Ausnahmezustand in Frankreich

Für ein paar Tage vergißt Frankreich alle seine Sorgen. Denn am Sonntag steht die Equipe Tricolore im Finale der Skandal-WM. Ach was, Equipe Tricolore – alle Franzosen!

Noch zweimal schlafen, noch einmal jubeln, dann ist diese Albtraum-WM endlich vorbei... Foto: Eurojournalist(e)

(KL) – Vermutlich würde momentan die gleiche Stimmung wie in Frankreich auch in anderen Ländern herrschen, hätten sich diese für das Finale der Fußball-WM qualifiziert. Haben sie aber nicht, dafür aber Frankreich. Und Argentinien. Und deshalb ist in Frankreich bis Sonntag Ausnahmezustand. Keine Pandemie, kein Krieg, keine Korruption, kein Wintereinbruch und keine Verletzungen von Menschenrechten können daran etwas ändern. Wie schön. Unbeschwerte Freude pur!

Die Begleitumstände dieser skandalösen WM, die auf schamloseste Weise Business, politische Interessen und Korruption miteinander vermischt hat, sind vergessen. Und alles ist wie immer. Präsident Macron sitzt mit dem unsäglichen FIFA-Chef Gianni „Nero“ Infantino und den lokalen Autokraten auf der Ehrentribüne, wie schon 2018, niemand interessiert sich noch für all das üble Drumherum dieser WM, jetzt wird gejubelt.
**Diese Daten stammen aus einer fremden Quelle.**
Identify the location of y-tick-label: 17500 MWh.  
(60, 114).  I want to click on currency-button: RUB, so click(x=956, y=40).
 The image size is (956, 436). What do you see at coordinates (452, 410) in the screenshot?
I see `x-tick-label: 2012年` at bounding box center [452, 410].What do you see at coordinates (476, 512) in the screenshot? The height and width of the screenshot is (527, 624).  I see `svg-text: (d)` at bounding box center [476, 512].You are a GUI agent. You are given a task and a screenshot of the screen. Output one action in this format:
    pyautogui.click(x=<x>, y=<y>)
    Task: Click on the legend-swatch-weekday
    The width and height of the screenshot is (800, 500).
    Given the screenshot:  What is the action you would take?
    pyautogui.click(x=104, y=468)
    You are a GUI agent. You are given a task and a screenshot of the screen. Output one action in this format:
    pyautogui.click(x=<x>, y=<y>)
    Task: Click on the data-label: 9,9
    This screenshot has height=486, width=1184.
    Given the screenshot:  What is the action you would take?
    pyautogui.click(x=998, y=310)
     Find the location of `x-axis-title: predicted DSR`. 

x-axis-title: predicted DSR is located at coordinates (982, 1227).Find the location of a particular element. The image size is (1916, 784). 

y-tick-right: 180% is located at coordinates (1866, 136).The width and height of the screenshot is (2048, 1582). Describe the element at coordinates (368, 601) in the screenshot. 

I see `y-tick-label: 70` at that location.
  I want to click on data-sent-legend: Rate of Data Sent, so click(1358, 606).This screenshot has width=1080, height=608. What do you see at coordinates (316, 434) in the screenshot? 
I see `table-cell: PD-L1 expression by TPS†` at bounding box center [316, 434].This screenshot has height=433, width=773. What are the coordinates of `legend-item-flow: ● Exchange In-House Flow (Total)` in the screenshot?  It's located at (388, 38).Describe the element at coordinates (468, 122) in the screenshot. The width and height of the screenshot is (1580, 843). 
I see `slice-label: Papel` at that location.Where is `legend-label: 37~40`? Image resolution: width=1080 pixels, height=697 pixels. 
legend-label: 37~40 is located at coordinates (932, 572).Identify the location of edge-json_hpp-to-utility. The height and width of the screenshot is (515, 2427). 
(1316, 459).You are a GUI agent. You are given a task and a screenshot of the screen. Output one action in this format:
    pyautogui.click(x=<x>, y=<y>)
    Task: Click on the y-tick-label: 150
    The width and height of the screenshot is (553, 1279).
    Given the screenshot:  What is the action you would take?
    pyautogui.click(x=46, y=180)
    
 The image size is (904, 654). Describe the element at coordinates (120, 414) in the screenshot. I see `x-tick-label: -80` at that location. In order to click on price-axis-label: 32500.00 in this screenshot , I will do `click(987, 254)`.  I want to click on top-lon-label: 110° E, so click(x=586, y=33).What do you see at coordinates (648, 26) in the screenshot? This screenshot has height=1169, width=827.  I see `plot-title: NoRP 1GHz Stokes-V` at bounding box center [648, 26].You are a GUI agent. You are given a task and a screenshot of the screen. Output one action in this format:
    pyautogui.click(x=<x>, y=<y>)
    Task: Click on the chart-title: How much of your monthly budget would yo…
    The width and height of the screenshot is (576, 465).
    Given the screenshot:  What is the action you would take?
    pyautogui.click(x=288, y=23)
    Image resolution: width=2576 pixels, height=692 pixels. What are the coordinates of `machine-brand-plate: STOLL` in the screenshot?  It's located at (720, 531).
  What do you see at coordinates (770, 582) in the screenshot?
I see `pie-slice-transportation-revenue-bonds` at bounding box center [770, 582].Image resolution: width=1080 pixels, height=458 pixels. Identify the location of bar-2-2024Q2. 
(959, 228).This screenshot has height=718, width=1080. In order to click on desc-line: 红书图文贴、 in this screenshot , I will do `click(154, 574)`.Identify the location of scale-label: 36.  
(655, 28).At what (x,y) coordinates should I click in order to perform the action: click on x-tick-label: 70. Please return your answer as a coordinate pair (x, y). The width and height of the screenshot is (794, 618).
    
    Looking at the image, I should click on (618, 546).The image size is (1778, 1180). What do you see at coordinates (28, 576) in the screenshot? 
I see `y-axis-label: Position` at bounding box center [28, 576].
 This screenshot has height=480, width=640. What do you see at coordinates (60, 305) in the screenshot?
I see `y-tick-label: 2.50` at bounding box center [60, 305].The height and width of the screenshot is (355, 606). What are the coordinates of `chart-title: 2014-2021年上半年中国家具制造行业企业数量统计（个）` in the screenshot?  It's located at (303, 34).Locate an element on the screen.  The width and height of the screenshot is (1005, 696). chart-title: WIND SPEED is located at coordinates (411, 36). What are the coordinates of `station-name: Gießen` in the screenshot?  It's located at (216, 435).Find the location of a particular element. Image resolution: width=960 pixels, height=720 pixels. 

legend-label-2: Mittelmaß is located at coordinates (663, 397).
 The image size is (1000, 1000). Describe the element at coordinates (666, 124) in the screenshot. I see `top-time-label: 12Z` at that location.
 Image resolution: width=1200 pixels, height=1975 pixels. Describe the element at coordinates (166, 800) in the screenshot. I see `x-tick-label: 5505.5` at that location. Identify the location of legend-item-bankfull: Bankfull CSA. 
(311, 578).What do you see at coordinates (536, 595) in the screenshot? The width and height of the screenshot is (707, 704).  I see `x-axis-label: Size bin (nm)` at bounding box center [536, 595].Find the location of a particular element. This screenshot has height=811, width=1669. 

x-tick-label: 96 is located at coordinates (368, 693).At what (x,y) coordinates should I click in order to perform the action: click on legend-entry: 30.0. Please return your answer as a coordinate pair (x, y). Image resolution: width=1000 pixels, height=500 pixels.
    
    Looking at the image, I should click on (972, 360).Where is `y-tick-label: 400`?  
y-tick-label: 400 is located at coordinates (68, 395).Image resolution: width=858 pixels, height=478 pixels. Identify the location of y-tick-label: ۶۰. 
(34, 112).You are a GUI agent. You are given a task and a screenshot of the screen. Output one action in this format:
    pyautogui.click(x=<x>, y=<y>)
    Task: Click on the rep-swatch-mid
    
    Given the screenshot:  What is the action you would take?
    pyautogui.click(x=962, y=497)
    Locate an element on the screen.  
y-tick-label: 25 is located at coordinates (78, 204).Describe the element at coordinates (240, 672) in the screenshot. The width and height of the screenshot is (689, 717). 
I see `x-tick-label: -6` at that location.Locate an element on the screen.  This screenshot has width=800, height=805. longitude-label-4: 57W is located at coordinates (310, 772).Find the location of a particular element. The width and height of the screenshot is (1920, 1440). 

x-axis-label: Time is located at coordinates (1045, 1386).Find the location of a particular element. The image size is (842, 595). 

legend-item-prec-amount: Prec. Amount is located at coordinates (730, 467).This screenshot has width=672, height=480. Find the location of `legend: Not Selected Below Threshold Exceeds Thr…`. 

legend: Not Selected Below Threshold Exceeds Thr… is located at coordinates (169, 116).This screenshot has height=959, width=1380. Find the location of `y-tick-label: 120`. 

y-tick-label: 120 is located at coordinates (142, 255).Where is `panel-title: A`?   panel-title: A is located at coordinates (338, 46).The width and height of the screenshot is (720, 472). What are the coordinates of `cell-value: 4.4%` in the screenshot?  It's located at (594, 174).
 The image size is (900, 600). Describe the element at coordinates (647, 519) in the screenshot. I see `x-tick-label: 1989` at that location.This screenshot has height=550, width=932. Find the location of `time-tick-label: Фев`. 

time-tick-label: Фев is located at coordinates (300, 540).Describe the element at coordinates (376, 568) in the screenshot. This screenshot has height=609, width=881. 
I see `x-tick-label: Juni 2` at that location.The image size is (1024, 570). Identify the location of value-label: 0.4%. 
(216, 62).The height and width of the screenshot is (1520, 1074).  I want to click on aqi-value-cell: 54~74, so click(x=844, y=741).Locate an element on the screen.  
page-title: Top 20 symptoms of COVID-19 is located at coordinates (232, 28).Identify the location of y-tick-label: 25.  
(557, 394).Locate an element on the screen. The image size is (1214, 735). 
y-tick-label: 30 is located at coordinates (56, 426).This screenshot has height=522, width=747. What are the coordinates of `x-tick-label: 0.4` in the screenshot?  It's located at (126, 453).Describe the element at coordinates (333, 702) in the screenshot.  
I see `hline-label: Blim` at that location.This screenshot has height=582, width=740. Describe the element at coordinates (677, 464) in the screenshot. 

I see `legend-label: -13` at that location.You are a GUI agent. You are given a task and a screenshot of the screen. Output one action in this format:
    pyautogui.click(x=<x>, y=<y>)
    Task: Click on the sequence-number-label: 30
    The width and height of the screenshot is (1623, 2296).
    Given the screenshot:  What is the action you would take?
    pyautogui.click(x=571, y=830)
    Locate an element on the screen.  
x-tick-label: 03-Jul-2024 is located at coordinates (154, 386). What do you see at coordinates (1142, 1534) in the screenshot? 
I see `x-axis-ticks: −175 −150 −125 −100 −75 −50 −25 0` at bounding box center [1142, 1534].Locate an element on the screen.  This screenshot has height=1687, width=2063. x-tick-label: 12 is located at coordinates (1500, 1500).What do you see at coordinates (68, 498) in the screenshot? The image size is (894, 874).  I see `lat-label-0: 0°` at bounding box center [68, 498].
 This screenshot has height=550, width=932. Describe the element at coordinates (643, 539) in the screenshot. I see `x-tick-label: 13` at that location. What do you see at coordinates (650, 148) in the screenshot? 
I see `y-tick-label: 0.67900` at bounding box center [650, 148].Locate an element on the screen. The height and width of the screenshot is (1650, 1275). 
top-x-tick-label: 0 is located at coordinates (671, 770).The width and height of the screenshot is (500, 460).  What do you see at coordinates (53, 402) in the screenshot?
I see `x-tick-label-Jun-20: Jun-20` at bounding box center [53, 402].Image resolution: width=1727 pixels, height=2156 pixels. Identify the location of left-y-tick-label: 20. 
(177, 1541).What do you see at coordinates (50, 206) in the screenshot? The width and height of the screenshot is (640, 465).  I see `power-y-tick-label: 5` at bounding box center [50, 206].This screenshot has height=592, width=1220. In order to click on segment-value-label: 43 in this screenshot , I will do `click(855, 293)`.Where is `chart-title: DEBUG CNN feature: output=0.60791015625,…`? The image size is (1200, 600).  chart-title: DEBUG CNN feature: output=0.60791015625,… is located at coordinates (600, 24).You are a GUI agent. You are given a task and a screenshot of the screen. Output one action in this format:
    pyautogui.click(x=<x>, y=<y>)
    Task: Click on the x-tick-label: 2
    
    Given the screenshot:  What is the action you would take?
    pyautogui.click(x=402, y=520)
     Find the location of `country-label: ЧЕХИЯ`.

Das ist in der Tat schön so, denn die Menschen haben ansonsten nur wenig Grund zum Jubeln in diesen dunklen Zeiten.

Schade nur, dass sich insgesamt die Zeiten doch ein wenig geändert haben. Wenn heute Menschen zum Feiern zusammenkommen, oder auch zum Demonstrieren oder aus anderen Gründen, ist immer auch die Gewalt dabei. Über 250 Festnahmen gab es in Frankreich nach den Jubelfeiern am Mittwoch. Ein 14jähriger ist in Montpellier ums Leben gekommen. Und ja, klar, das sind immer nur ein paar Idioten, man darf keineswegs verallgemeinern, doch wird die Präsenz solcher Idioten eben systematisch. Feiern ist prima, aber vielleicht ohne Messer oder andere Waffen, wie sie die 40 Neonazis dabei hatten, die auf die Champs-Elysées wollten, um dort marokkanische Fans aufzumischen? Zum Glück hatte die Polizei aufgepasst…

Und es ist auch nicht unbedingt nötig, sich jetzt immer mehr über diejenigen lustig zu machen, die weiterhin einen Boykott bevorzugen, da ihnen dieser ganze Sumpf aus Geld, Korruption und mittelalterlicher Intoleranz inzwischen die Freude am sportlichen 4-Jahres-Highlight genommen hat. Aber zum Glück darf man davon ausgehen, dass diejenigen, die heute noch das Hohelied auf Katar und die „kulturellen Codes“ des Landes singen, schon morgen wieder tapfere Verteidiger der Menschenrechte sein werden. Insofern ist alles in Ordnung, die letzten Spiele werden sicherlich spannend werden und das Beste an dieser völlig verkorksten WM – in drei Tagen ist sie vorbei.